Когда великий голод поразил внутренние области России, эта кучка самоотверженных людей посвятила все свои силы облегчению участи голодавших и умиравших с голоду крестьян.
Новиков и его друзья работали на благо народа, как истинные его покровители. Они не искали себе славы. Они печатали книги и продавали их по самой дешевой цене, только бы увеличивалось число охотников до чтения на Руси. В бедные училища книги отправлялись даром. Юноши, кончавшие в те годы Московский университет и знавшие иностранные языки, могли немедля достать себе работу, как переводчики, в «Дружеском Обществе». Каждый талантливый и работающий человек находил там поддержку.
Наш знаменитый историк Ключевский так определяет значение Новикова и его кружка друзей:
«Сквозь вызванную им усиленную работу переводчиков, сочинителей, типографий, книжных лавок, книг, журналов и возбужденные ими толки, — стало пробиваться то, с чем еще незнакомо было русское просвещенное общество: „общественное мнение“».
Это общественное мнение было за угнетенный народ, а не в пользу Екатерины II и ее расточительного, пышного, развратного двора.
Екатерина II понимала это и решила жестоко отомстить главному деятелю Москвы — Новикову.
Она стала шаг за шагом преследовать все его дела и начинания. Приходилось все бросать и закрывать. Она обвинила самого Новикова в отпадении от веры и поручила архиепископу Платону исповедовать его. Платон нашел в себе достаточно мужества, чтобы ответить так: «Молю Всещедрого Бога, чтобы во всем мире были христиане таковые, как Новиков». Однако, ответ епископа не утишил гнева Екатерины. Она давно решила покончить с великим другом народа и только ждала случая. По ее приказу к Новикову нагрянули власти с обыском, а его самого предали суду, как преступника. Новиков был подвергнут страшной пытке и присужден к заключению в Шлиссельбургскую крепость на 15 лет. Вместе с ним самоотверженно пошел в крепость его молодой друг доктор Багрянский. Это было в 1792 году. Через 4 года воцарился Павел I. Новиков был выпущен на свободу; ему приказано было безвыездно жить в своем имении Авдотьине, Московской губернии. Какова была горесть друзей великого человека, когда они встретили его! Перед ними стоял согнувшийся, дряхлый старик. Силы его были сломлены; болезни удручали изнуренное тело. Так прожил он до самой своей смерти, двадцать лет, почти не оставляя своего села Авдотьина.
Если бы не жестокая расправа Екатерины II, сколько добра народу, сколько полезных дел мог бы совершить за эти двадцать лет Николай Иванович Новиков! Какой источник просвещения был безжалостно затоптан тяжелой пятой!..
Второй друг народа во времена Екатерины II был Александр Николаевич Радищев (род. в 1749 г., умер в 1802 году).
Радищев был истинным апостолом свободы. Имя его не забудется, покуда звучит русская речь.

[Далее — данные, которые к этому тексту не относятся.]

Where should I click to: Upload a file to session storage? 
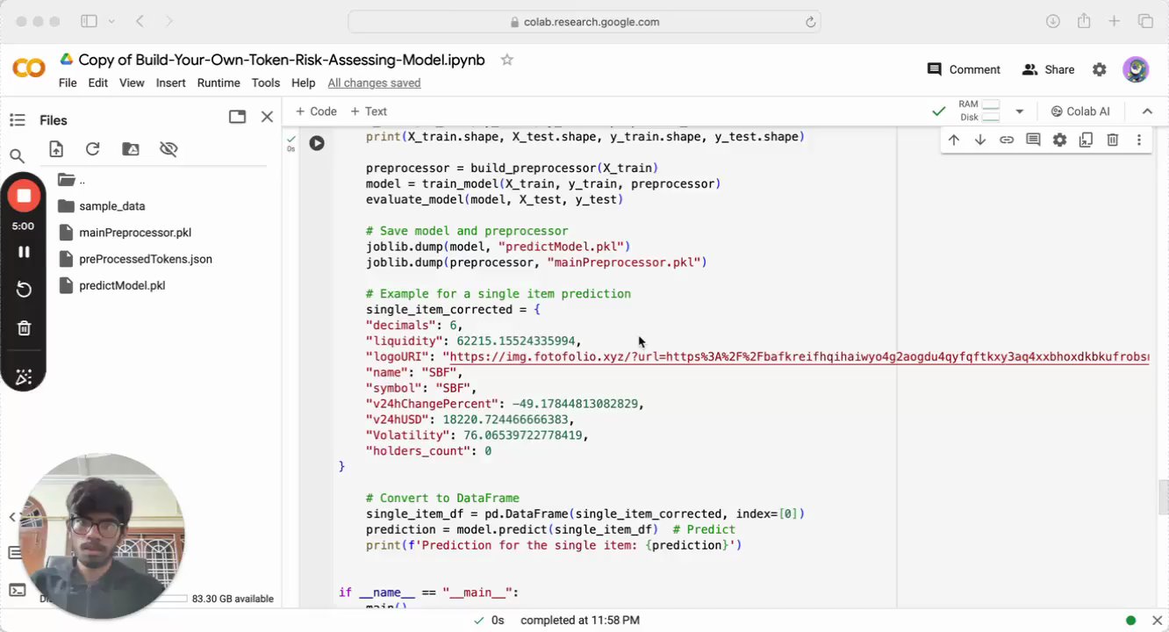click(x=56, y=149)
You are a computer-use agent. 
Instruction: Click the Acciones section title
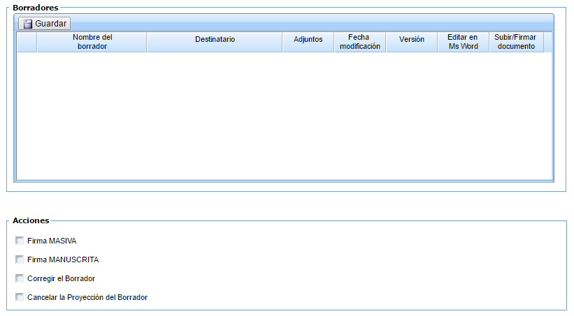(x=31, y=220)
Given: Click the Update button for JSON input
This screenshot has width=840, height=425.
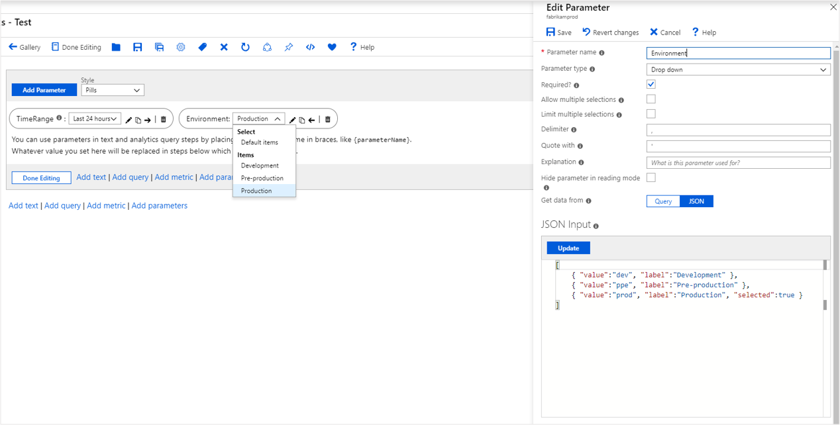Looking at the screenshot, I should coord(568,248).
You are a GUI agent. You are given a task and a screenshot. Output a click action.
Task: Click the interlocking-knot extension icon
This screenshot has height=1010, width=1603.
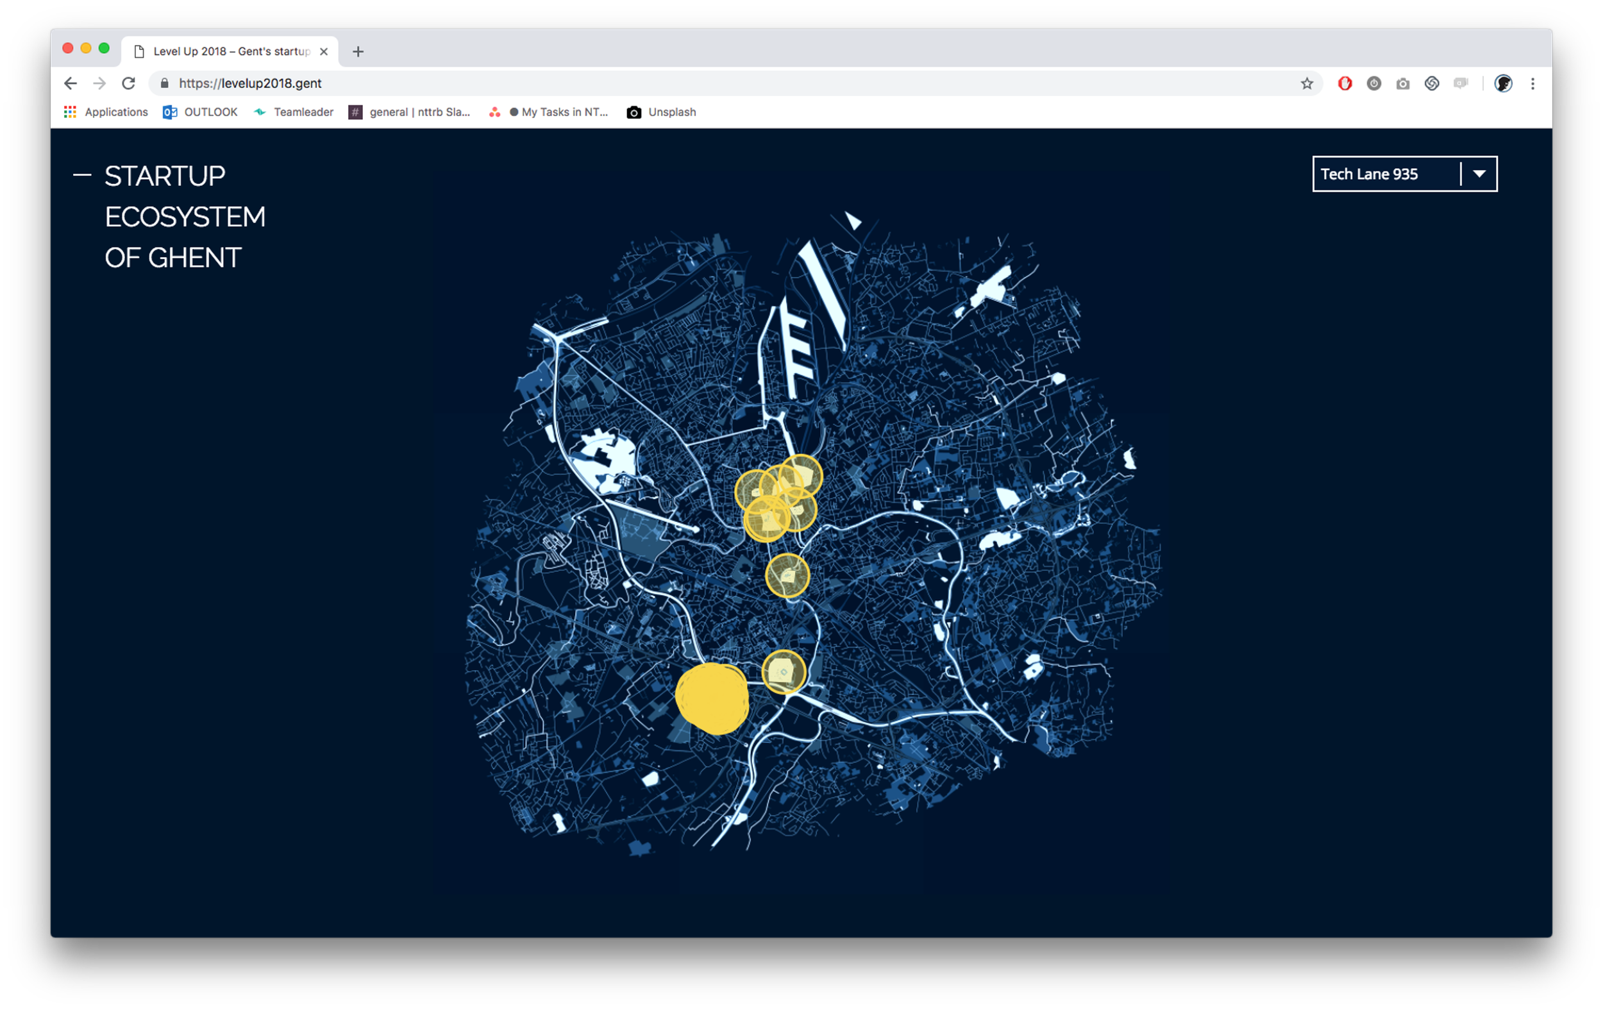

Радищев получил блестящее образование, учился несколько лет за границей. Он был врач и философ, он изучил историю и государственные науки. Он знал пять языков, кроме своего родного. Когда он вернулся из-за границы в Петербург, то оказалось, что дела ему на родине никакого нет. Не странно ли это? Не следовало ли такому человеку поручить важные государственные дела? Но Екатерина II поручала их своим любовникам, часто совсем невежественным. Она только на словах любила просвещение. И так, Радищев поступил в военную службу, потом в ведомство торговли, потом в таможню. Он оказывал влияние на людей своей высокой честностью. Но духовные силы его не были вовсе использованы. Мысли одна другой важнее теснились в нем, они рвались наружу. Он не мог молчать, видя ясно перед собою все безобразие русской жизни.
Екатерина II разрешила в 1790 году открывать вольные типографии.
Радищев немедленно воспользовался указом, завел свою типографию и отпечатал в ней свою книгу, плод долгих дум, — «Путешествие из Петербурга в Москву».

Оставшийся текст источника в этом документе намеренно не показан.